(Beginning of THE INPUT)
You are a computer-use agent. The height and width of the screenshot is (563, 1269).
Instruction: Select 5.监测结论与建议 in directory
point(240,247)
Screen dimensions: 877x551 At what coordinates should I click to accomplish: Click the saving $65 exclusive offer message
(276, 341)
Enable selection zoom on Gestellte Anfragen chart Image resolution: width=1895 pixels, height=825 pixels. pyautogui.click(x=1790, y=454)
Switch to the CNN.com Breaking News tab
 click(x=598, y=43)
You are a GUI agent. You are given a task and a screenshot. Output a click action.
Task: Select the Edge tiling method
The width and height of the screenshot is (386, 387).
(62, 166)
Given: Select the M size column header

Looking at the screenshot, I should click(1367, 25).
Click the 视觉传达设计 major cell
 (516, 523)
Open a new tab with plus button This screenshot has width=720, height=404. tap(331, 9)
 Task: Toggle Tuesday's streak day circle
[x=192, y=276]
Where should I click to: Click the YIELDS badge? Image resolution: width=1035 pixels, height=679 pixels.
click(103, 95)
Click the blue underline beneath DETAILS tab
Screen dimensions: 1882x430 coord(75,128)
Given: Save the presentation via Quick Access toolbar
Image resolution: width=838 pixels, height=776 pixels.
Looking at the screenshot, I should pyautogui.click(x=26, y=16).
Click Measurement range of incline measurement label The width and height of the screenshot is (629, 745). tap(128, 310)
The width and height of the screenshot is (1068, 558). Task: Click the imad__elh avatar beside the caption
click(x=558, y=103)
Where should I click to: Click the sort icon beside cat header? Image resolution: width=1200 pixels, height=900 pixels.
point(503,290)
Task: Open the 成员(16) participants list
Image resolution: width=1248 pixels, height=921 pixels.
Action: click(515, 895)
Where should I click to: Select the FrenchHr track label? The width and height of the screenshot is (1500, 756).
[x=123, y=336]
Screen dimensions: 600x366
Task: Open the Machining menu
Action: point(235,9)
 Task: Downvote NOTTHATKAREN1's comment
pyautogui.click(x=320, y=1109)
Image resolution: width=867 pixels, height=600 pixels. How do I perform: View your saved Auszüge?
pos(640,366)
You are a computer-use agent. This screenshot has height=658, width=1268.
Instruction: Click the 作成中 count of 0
(End of THE INPUT)
Go through the listing above and find each line containing the string "This"; copy those lines.

Open a new tab with plus button This screenshot has width=720, height=404. tap(331, 9)
You are a computer-use agent. This screenshot has height=658, width=1268.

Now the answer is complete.